● What the exercise asks:
Copy the data below line for line, without changing anything.

● Record list:
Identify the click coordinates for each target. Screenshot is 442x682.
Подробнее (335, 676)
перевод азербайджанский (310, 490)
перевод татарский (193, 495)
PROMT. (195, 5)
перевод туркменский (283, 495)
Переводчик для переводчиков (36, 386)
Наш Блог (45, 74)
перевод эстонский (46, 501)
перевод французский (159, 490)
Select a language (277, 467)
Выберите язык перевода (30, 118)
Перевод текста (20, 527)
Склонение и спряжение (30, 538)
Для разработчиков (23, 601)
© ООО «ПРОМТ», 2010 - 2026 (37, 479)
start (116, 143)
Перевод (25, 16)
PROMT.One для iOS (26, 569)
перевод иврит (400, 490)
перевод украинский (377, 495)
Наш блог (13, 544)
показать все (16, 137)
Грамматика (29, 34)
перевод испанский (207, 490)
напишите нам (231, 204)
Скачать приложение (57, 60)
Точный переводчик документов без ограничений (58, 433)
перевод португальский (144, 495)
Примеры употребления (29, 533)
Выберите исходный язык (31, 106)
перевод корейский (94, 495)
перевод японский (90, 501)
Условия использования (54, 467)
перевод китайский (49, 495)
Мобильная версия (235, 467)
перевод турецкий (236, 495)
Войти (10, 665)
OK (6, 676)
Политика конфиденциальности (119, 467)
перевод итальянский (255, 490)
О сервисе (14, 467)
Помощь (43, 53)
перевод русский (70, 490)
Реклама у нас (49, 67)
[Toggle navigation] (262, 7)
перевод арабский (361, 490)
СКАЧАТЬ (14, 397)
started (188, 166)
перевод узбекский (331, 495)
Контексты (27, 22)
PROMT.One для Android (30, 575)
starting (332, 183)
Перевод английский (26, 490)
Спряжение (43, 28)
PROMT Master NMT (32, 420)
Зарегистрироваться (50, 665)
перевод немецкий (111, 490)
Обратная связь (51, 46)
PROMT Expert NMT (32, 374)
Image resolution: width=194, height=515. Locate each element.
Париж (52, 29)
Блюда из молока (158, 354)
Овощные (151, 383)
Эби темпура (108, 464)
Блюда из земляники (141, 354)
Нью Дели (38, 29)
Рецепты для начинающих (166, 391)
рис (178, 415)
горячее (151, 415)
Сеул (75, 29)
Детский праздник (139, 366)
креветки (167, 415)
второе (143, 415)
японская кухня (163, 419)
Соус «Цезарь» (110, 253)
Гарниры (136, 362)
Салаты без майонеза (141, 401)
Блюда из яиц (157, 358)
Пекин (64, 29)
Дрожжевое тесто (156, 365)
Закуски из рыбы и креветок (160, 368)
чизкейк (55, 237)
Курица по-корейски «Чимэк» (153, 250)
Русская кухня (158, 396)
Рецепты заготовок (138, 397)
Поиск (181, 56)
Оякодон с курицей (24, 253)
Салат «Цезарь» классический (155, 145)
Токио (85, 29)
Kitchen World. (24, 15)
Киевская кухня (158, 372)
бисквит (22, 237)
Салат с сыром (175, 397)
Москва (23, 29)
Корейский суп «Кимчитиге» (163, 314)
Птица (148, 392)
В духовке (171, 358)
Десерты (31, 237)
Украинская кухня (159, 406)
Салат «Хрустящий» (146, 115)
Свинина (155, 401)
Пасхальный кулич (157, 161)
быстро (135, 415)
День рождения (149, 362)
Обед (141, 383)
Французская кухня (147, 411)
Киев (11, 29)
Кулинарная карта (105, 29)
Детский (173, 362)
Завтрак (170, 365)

● Exercise result:
Identify the click coordinates for each target. Screenshot is 442x682.
Подробнее (335, 676)
перевод азербайджанский (310, 490)
перевод татарский (193, 495)
PROMT. (195, 5)
перевод туркменский (283, 495)
Переводчик для переводчиков (36, 386)
Наш Блог (45, 74)
перевод эстонский (46, 501)
перевод французский (159, 490)
Select a language (277, 467)
Выберите язык перевода (30, 118)
Перевод текста (20, 527)
Склонение и спряжение (30, 538)
Для разработчиков (23, 601)
© ООО «ПРОМТ», 2010 - 2026 (37, 479)
start (116, 143)
Перевод (25, 16)
PROMT.One для iOS (26, 569)
перевод иврит (400, 490)
перевод украинский (377, 495)
Наш блог (13, 544)
показать все (16, 137)
Грамматика (29, 34)
перевод испанский (207, 490)
напишите нам (231, 204)
Скачать приложение (57, 60)
Точный переводчик документов без ограничений (58, 433)
перевод португальский (144, 495)
Примеры употребления (29, 533)
Выберите исходный язык (31, 106)
перевод корейский (94, 495)
перевод японский (90, 501)
Условия использования (54, 467)
перевод китайский (49, 495)
Мобильная версия (235, 467)
перевод турецкий (236, 495)
Войти (10, 665)
OK (6, 676)
Политика конфиденциальности (119, 467)
перевод итальянский (255, 490)
О сервисе (14, 467)
Помощь (43, 53)
перевод русский (70, 490)
Реклама у нас (49, 67)
[Toggle navigation] (262, 7)
перевод арабский (361, 490)
СКАЧАТЬ (14, 397)
started (188, 166)
перевод узбекский (331, 495)
Контексты (27, 22)
PROMT.One для Android (30, 575)
starting (332, 183)
Перевод английский (26, 490)
Спряжение (43, 28)
PROMT Master NMT (32, 420)
Зарегистрироваться (50, 665)
перевод немецкий (111, 490)
Обратная связь (51, 46)
PROMT Expert NMT (32, 374)
Image resolution: width=194, height=515. Locate each element.
Париж (52, 29)
Блюда из молока (158, 354)
Овощные (151, 383)
Эби темпура (108, 464)
Блюда из земляники (141, 354)
Нью Дели (38, 29)
Рецепты для начинающих (166, 391)
рис (178, 415)
горячее (151, 415)
Сеул (75, 29)
Детский праздник (139, 366)
креветки (167, 415)
второе (143, 415)
японская кухня (163, 419)
Соус «Цезарь» (110, 253)
Гарниры (136, 362)
Салаты без майонеза (141, 401)
Блюда из яиц (157, 358)
Пекин (64, 29)
Дрожжевое тесто (156, 365)
Закуски из рыбы и креветок (160, 368)
чизкейк (55, 237)
Курица по-корейски «Чимэк» (153, 250)
Русская кухня (158, 396)
Рецепты заготовок (138, 397)
Поиск (181, 56)
Оякодон с курицей (24, 253)
Салат «Цезарь» классический (155, 145)
Токио (85, 29)
Kitchen World. (24, 15)
Киевская кухня (158, 372)
бисквит (22, 237)
Салат с сыром (175, 397)
Москва (23, 29)
Корейский суп «Кимчитиге» (163, 314)
Птица (148, 392)
В духовке (171, 358)
Десерты (31, 237)
Украинская кухня (159, 406)
Салат «Хрустящий» (146, 115)
Свинина (155, 401)
Пасхальный кулич (157, 161)
быстро (135, 415)
День рождения (149, 362)
Обед (141, 383)
Французская кухня (147, 411)
Киев (11, 29)
Кулинарная карта (105, 29)
Детский (173, 362)
Завтрак (170, 365)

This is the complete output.